Lembrei-me de um amigo, que foi torturado e exilado, e que não conseguiu refazer sua vida profissional de volta ao Brasil, embora fosse muito inteligente e competente no que fez um dia. Lembrei de outro, também mineiro, exilado, médico, e que trabalhava em Argel nos postos de saúde pública no programa de combate à tuberculose. Ele me levou certa vez com meu irmão para vermos a sua consulta. Não falava bem o árabe, só dizia as palavras chaves, como "abra a boca" "tussa", que eu acabei também fixando. Enquanto escrevo aqui, me volta o ambiente de seu consultório, envolto numa atmosfera claro-escura, e acho que algo mágico se passava alí. Sem muitas palavras, por causa da barreira da língua, conseguia fazer uma consulta completa, e era um médico muito querido. Talvez, então, sem saber, eu tenha percebido que algo de diferente se passa quando há uma interação sincera entre terapeuta e paciente, algo que não passa pelas palavras.
A visão de profissão como uma atividade útil a sociedade foi muito clara para mim na Argélia, um país em reconstrução depois da guerra com os franceses (e hoje, um país um tanto dilascerado, apesar de estar relativamente bem economicamente).
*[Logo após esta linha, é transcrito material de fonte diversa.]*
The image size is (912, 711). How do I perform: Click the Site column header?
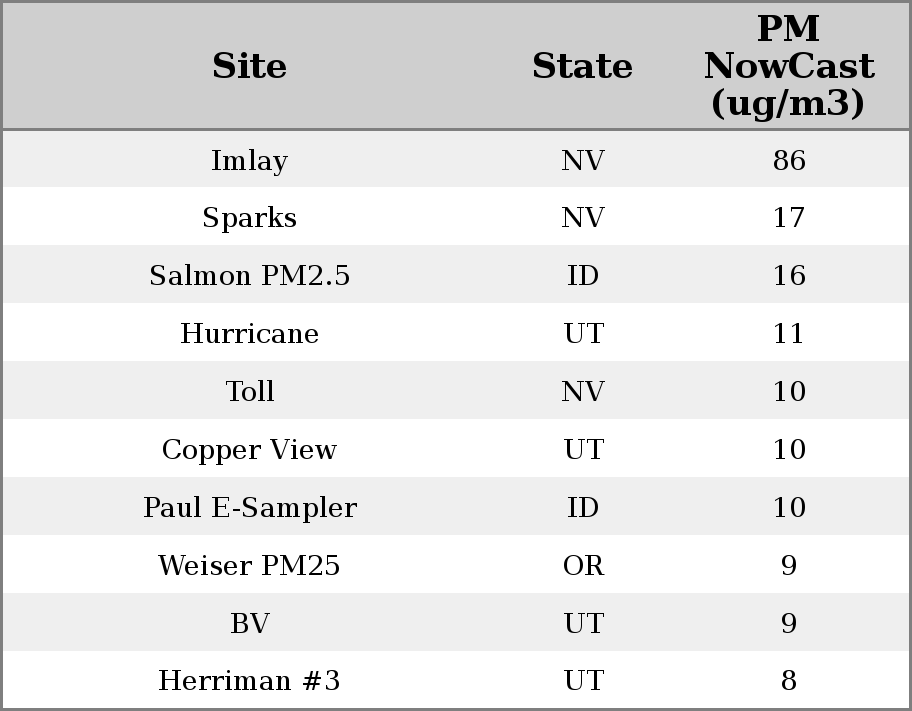coord(249,66)
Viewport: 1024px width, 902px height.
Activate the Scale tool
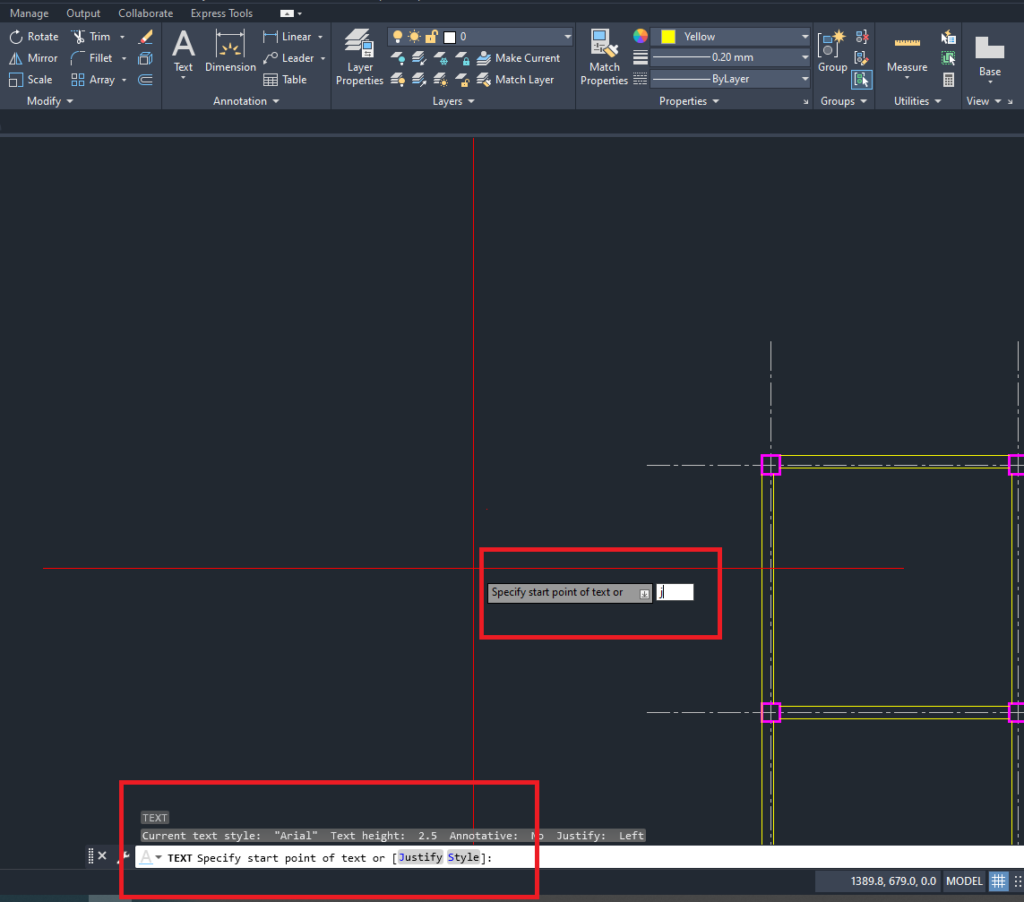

Enquanto nos questionamos sobre nossas atividades (ou somos questionados) e seu alcance "prático", me dou conta que talvez estejamos numa mudança de paradigmas, que nos faz caminhar bravamente por novas sendas, e que os desconfortos que sentimos aqui e ali são parte do caminho, e não retiram dele nada de sua beleza. É impressionante verificar o quanto de calma também nos chega, de certezas e de aconchego, estes que não encontrei aos 16 anos.
Talvez nessa mudança, o meu amigo que ficou "inutilizado" profissionalmente pudesse então encontrar um novo espaço de atuação, que abarcasse novas dimensões do ser e da riqueza que ele carrega consigo.
A coleção de entraves e de endurecimentos desde então talvez tenha se materializado em mim nas pedras da vesícula que agora preciso operar. E estes mesmos entraves, que colocamos quanto ao que fazemos, estão sendo, aos trancos e barrancos removidos a cada dia, pela percepção renovada e pelas sinalizações dos anjos. Me dou conta, ao mesmo tempo, que talvez seja necessário, para nos convencermos, passarmos a poder materializar algo que nos assinale um marco, como a praça do Baobá, e outros santuários da natureza na urbe, que sejam como diamantes a lapidar nossa sensibilidade. Que Fátima possa podar a mata-jardim, para que flores renasçam, que eu plante uma nova roseira, ou que, simplesmente, possa ouvir e ver melhor a natureza para acolher e ser acolhida, em todos os passos da vida.
No fim, terminei a meditação com uma consulta a Telma, o que fez com que apressasse as iniciativas para uma provável operação da vesícula, a qual ela me ajudou a ver como mais uma poda, para poder reflorir e frutificar. A linguagem com que ela me passou isso tinha a mesma vibração da que ela aconselhou a poda para Fátima...
Resta-me apenas agradecer as pedras do caminho que me fizeram chegar até aqui, e depois de tudo, ainda quero voltar às aulas de violão.